Written instruction:
Output the material from the line containing "This screenshot has height=832, width=1456." through the end of the material, keeping every character unchanged and leaving out the pictures.
— start Record excerpts —
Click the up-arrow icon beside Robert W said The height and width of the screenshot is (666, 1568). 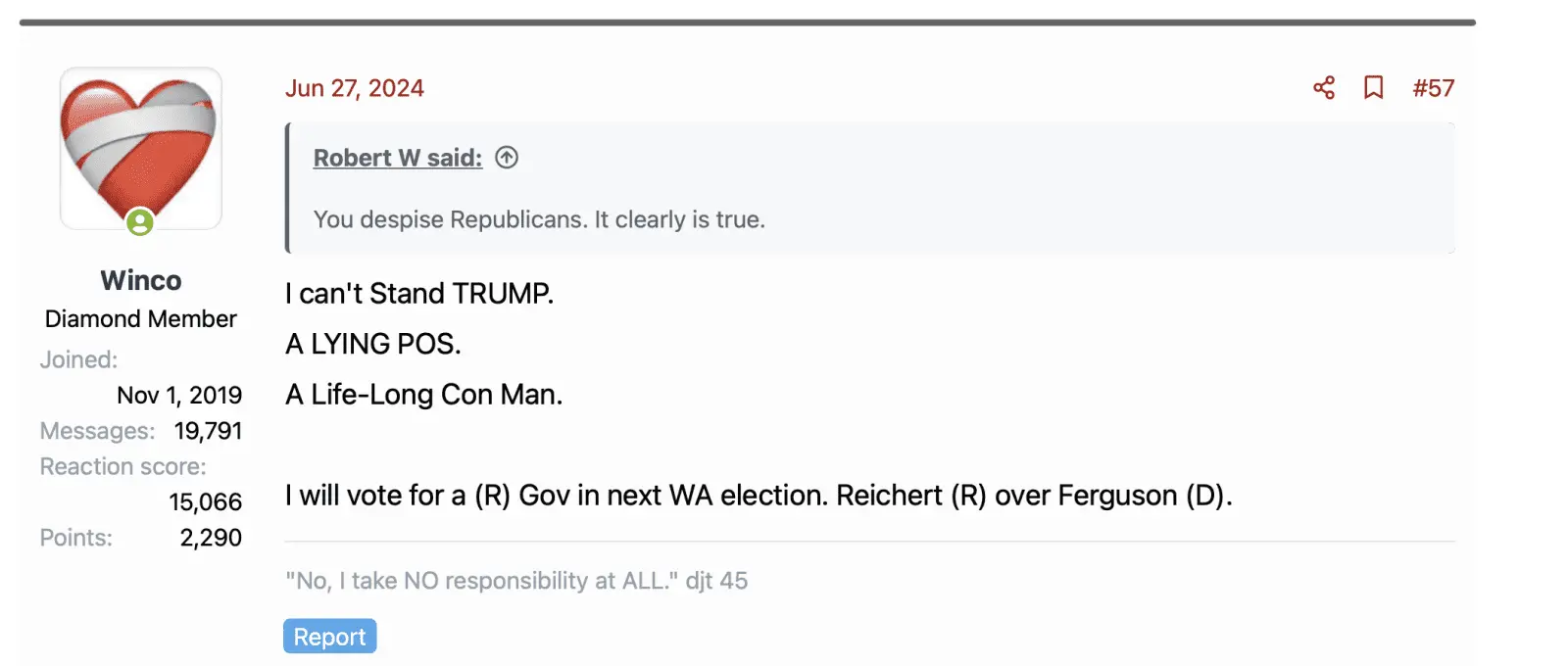tap(507, 158)
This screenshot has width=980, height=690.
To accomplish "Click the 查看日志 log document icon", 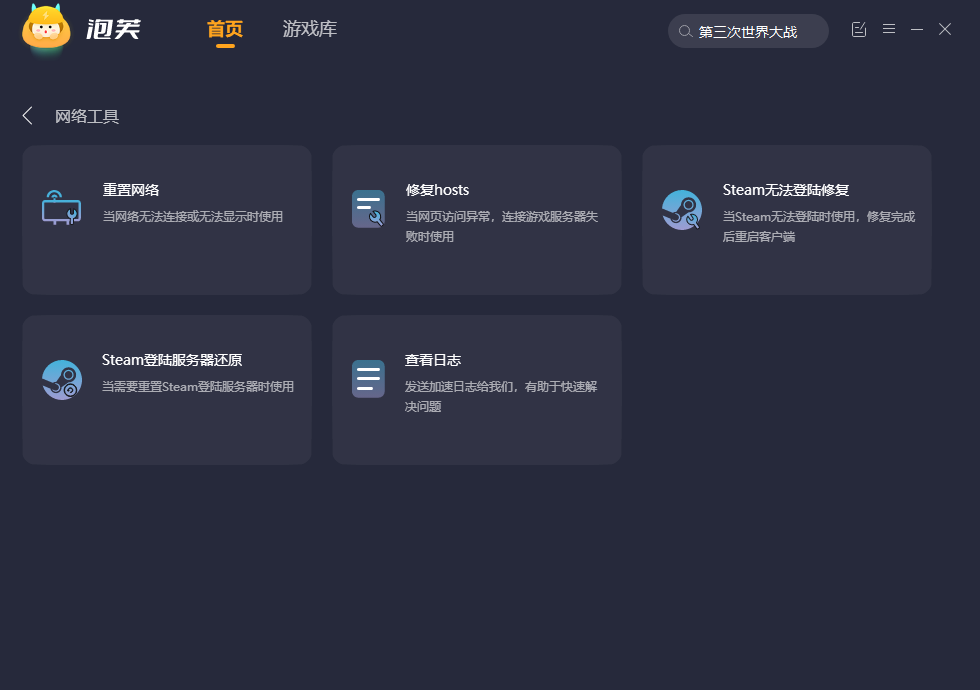I will (x=368, y=379).
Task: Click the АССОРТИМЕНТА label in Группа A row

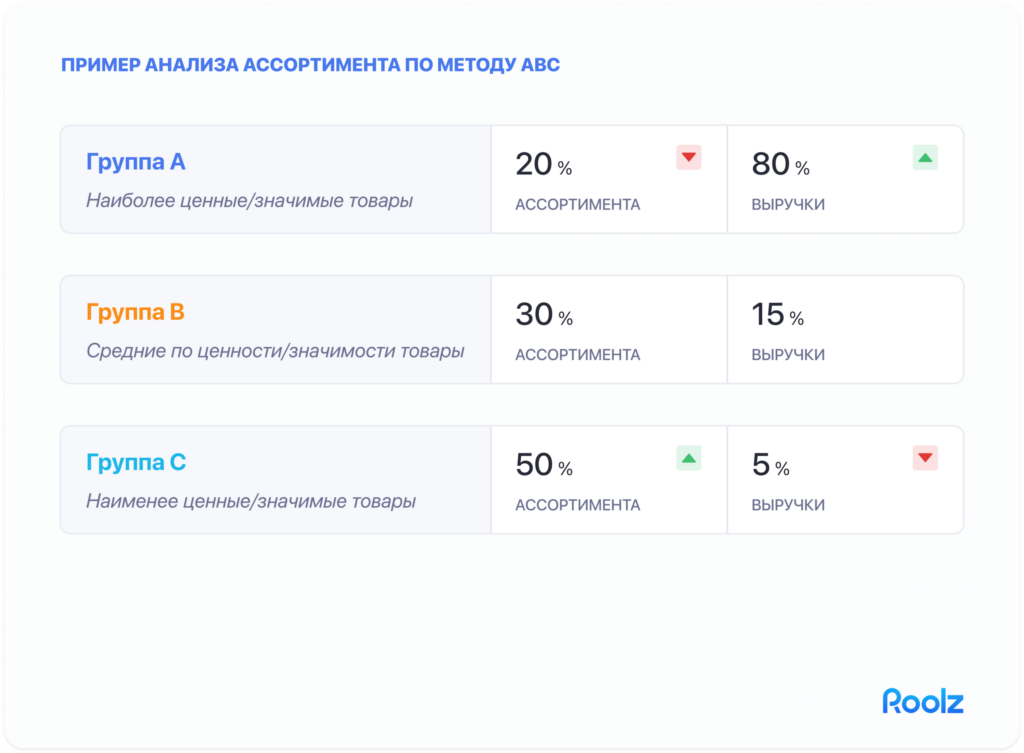Action: pos(577,205)
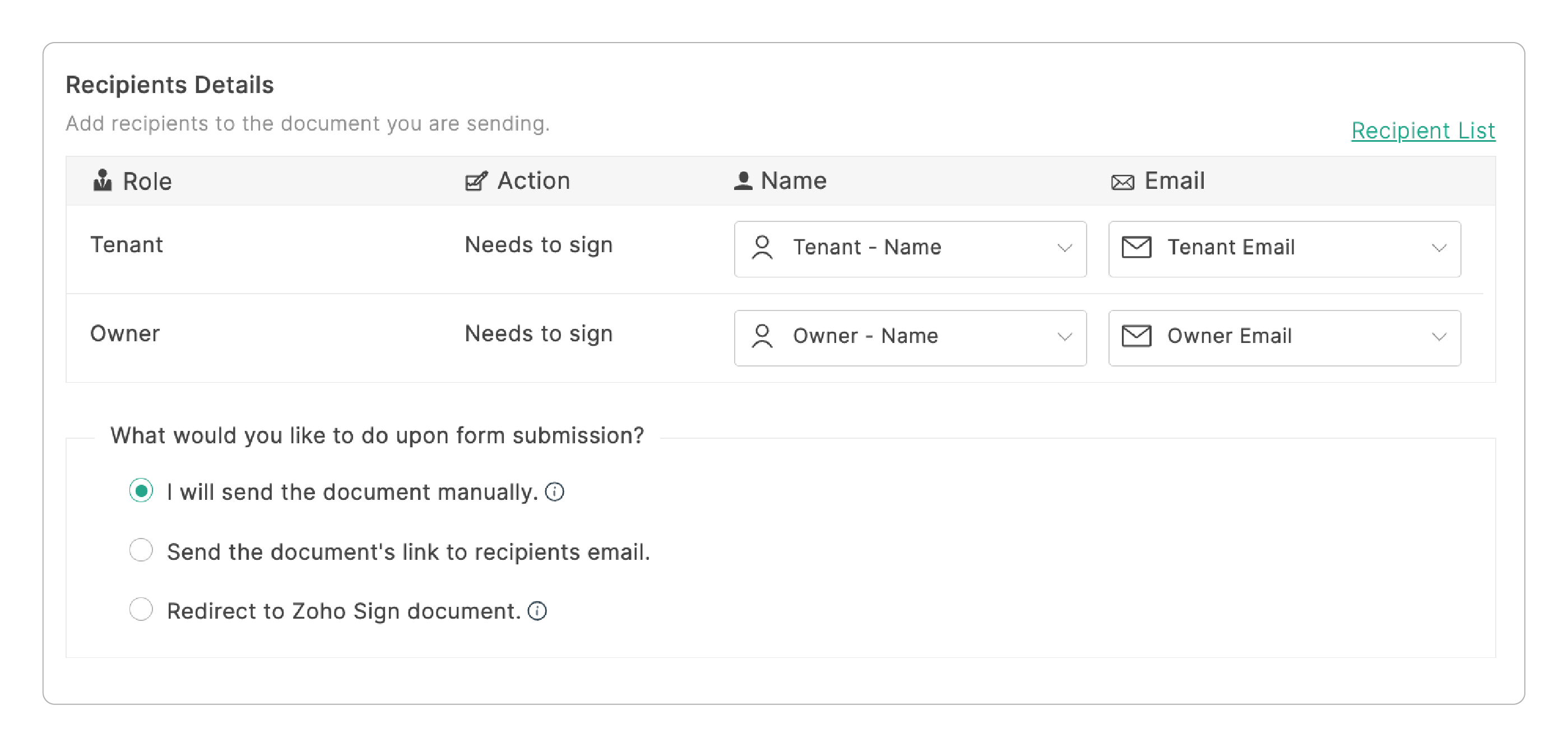Click the person icon in Tenant Name field
1568x747 pixels.
point(762,248)
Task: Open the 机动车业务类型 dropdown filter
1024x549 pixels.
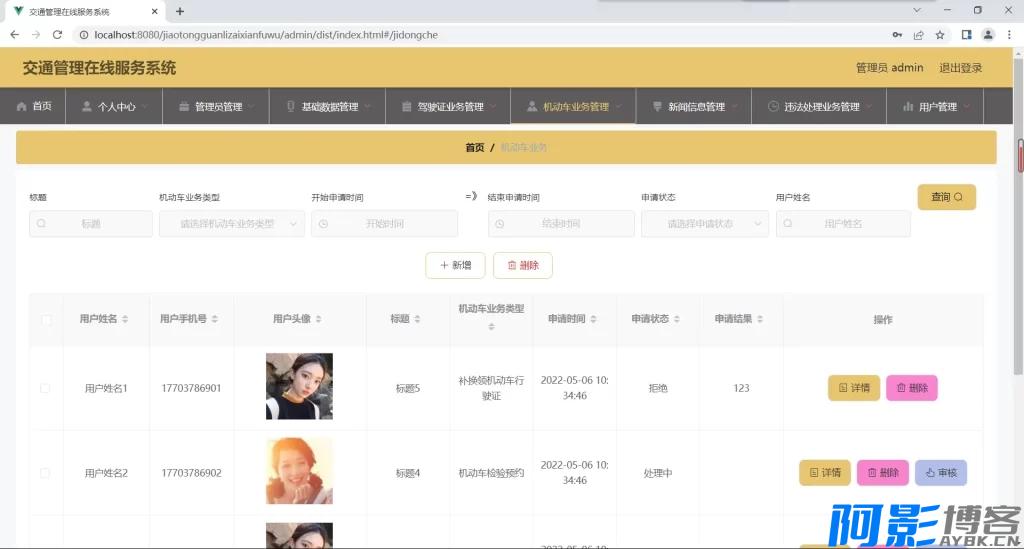Action: point(231,224)
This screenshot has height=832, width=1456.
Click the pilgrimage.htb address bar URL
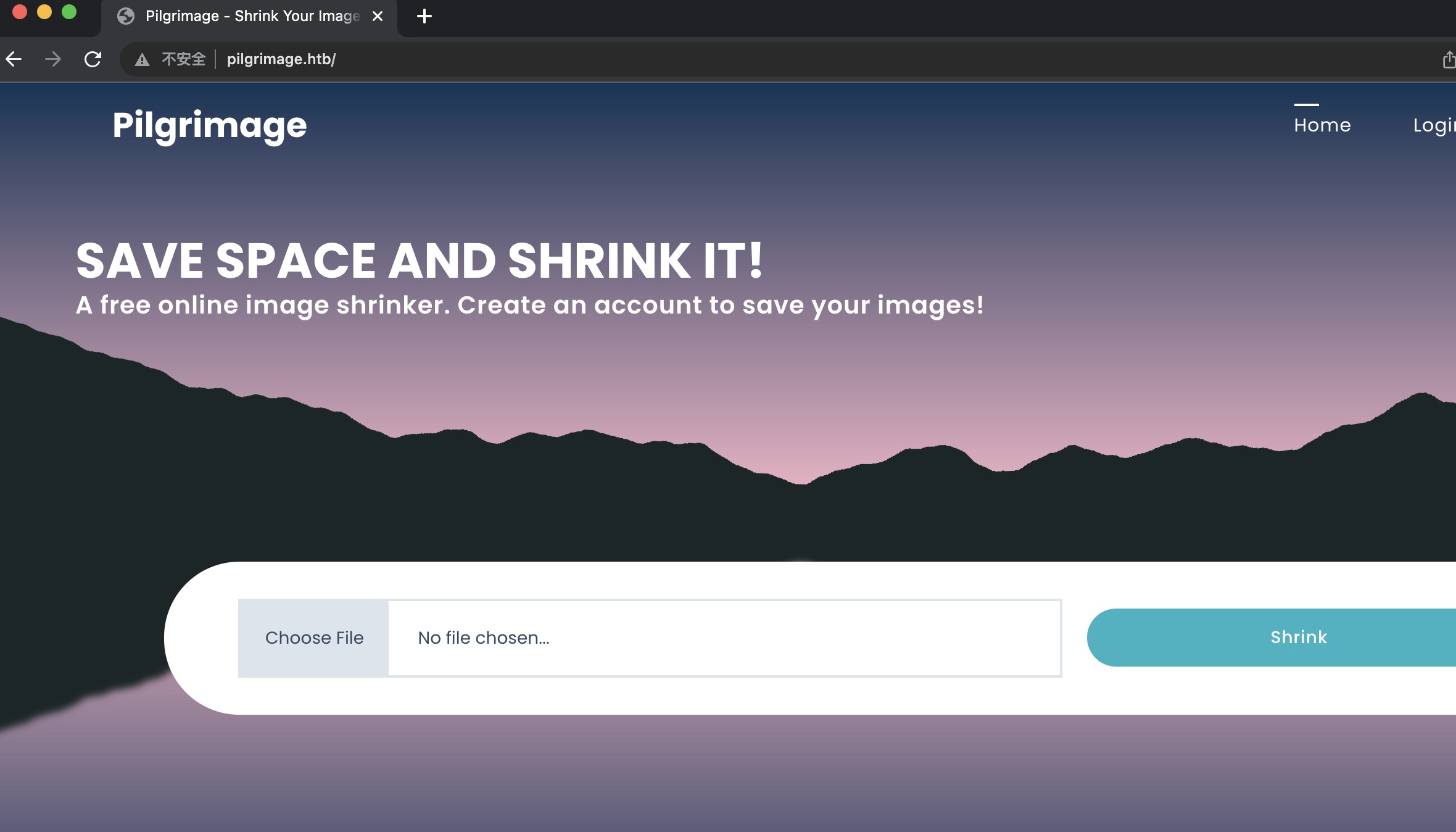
— end Record excerpts —
Answer to this problem:
This screenshot has height=832, width=1456.
Click the pilgrimage.htb address bar URL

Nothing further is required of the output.